NASA’s Stereo Cameras for Lunar Plume Surface Studies will gather still and video images to reveal how Blue Ghost’s rocket exhaust displaces soil, rocks, and dust. Data from its six tiny cameras will provide 3D surface views before and after touchdown, offering insights into how heavy landers and large habitats can be landed safely.

Honeybee Robotics’ Lunar PlanetVac will employ pressurized gas to pneumatically suck pebble-sized soil specimens into a collection chamber as a precursor for future sample-return missions. And NASA’s Electrodynamic Dust Shield will use electric fields to remove lunar dust from the lander, testing possible future use to clean solar panels, radiators, camera lenses, and astronauts’ spacesuits, boots, and visors of the damaging material.

Finally, the U.S./Italian Lunar GNSS Receiver Experiment aims to discern faint Global Navigation Satellite System signals from lunar distance for the first time — potentially allowing Earth-based GPS-type sensors to be used on future Moon missions.

More on the horizon

Even as it counts down to Mission 1, Firefly already is planning Mission 2 as well as yearly Blue Ghost flights beyond.

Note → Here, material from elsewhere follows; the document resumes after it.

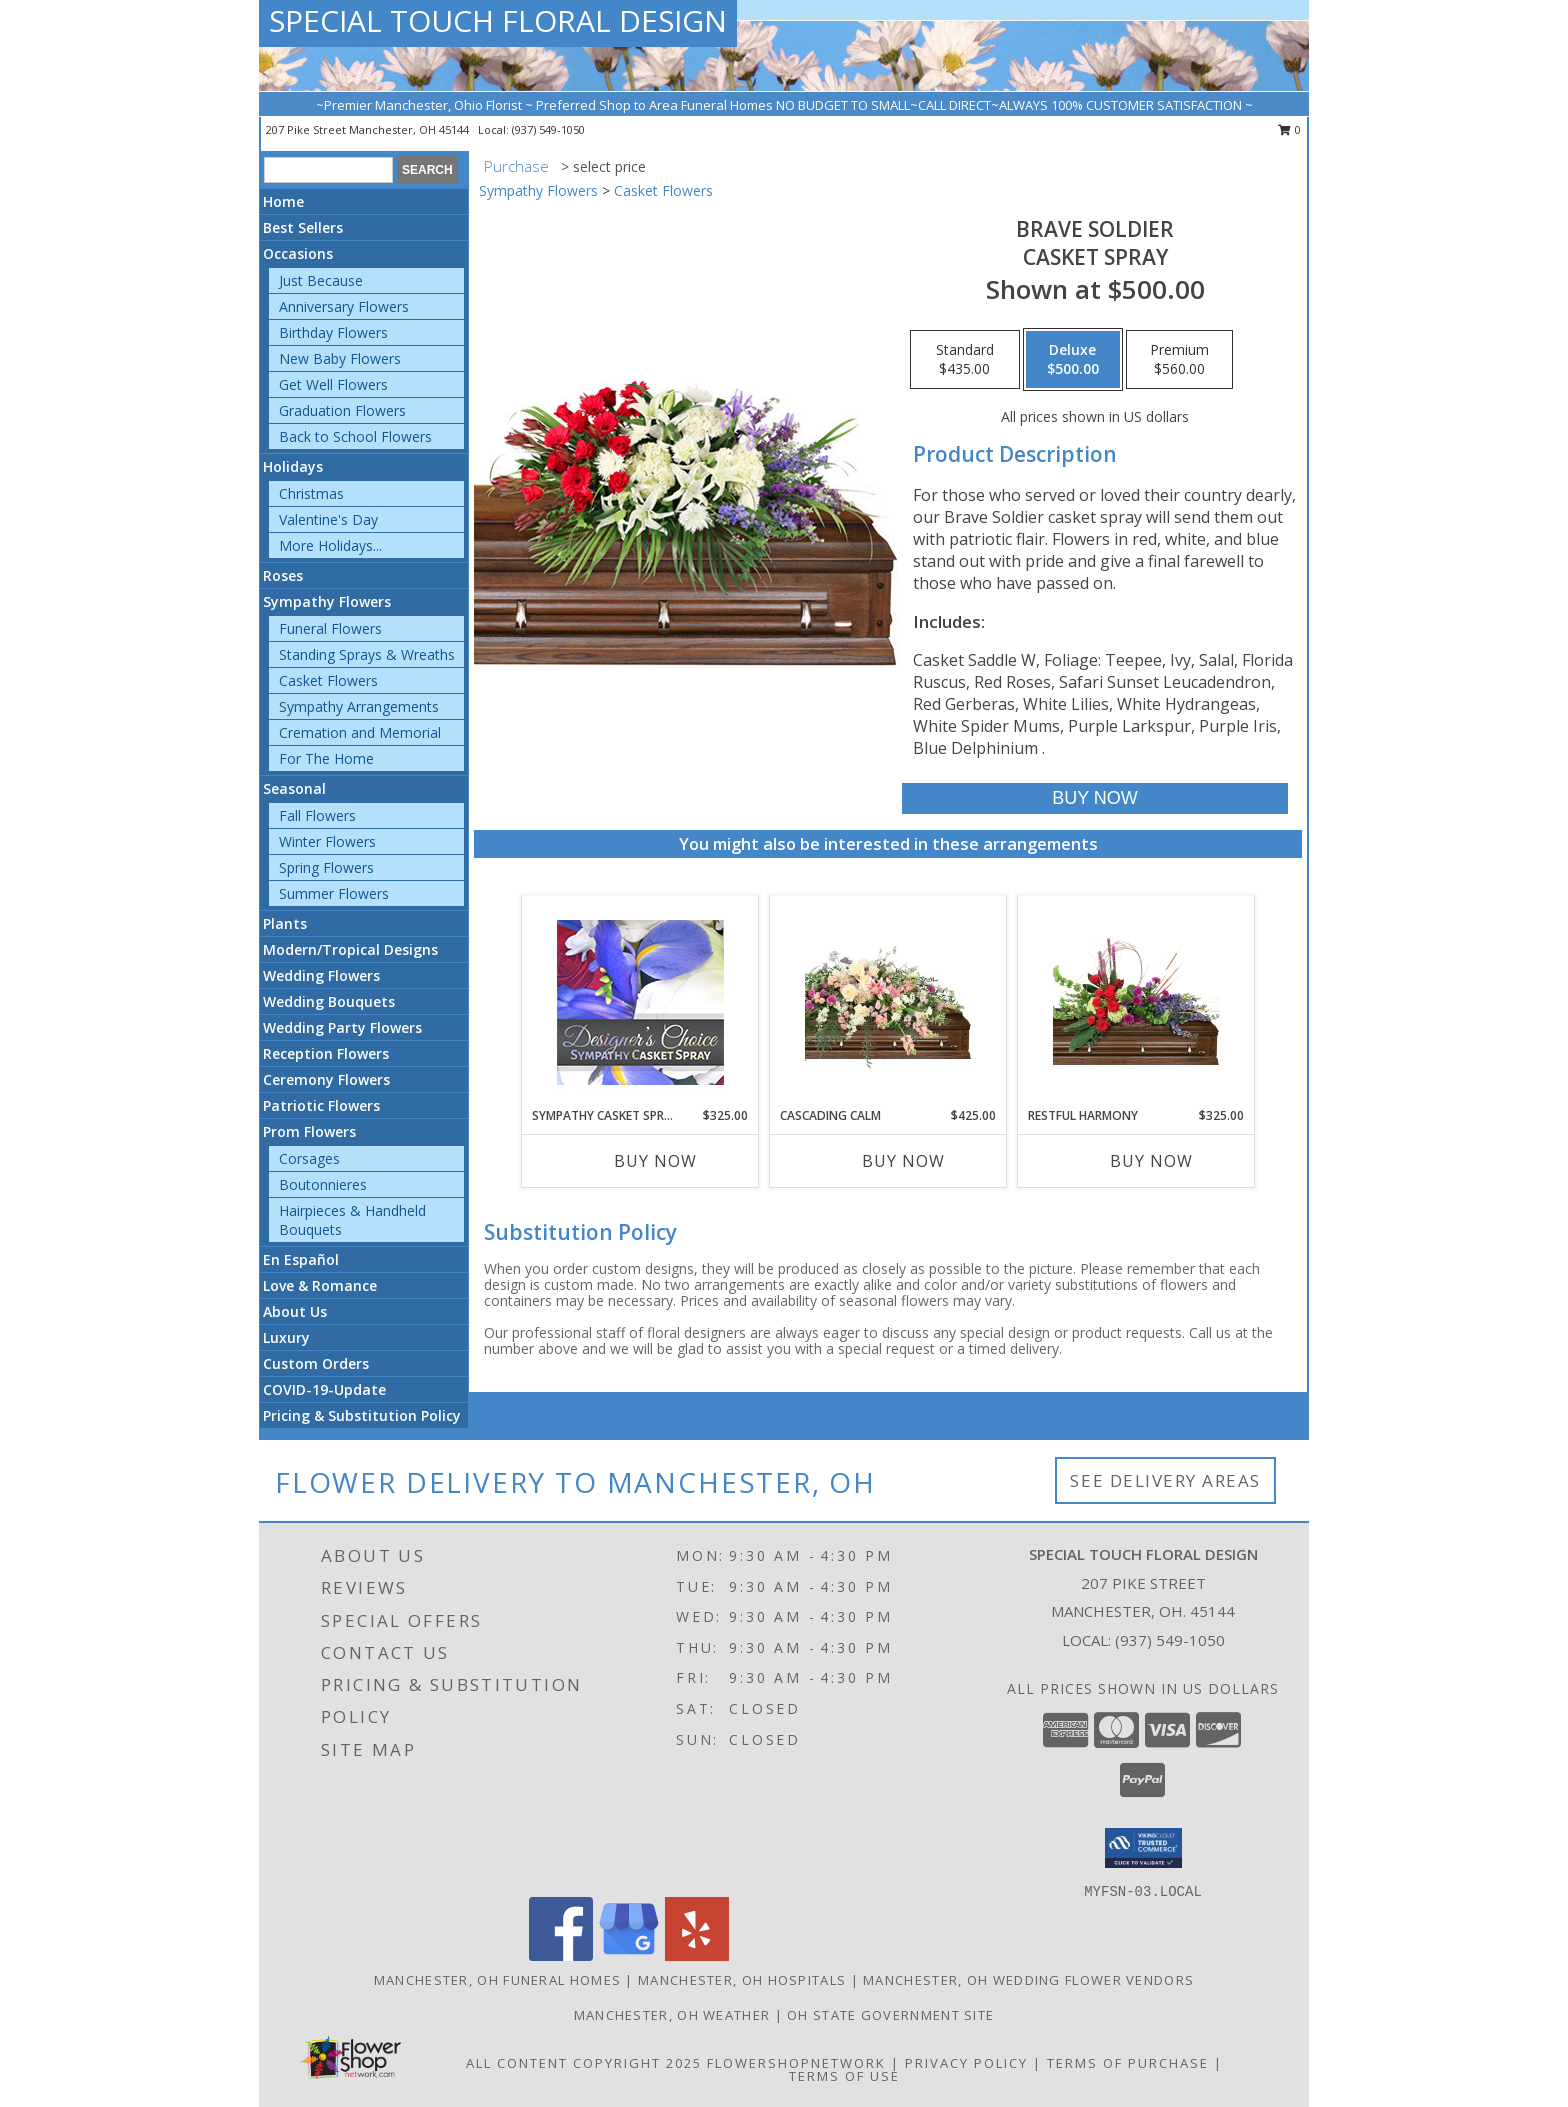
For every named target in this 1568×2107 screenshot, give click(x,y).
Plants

In March 2023, it won a $112 million CLPS task order for a 2026 mission to land three payloads on the lunar farside, including an Australian-built seismometer and a NASA astrophysics experiment.

Mission 2 also debuts Firefly’s Elytra Dark transfer vehicle. After sending a Blue Ghost lander to  the Moon’s farside — beyond direct line-of-sight with Earth — Elytra Dark will release Europe’s Lunar Pathfinder satellite as a data-relay for the lander.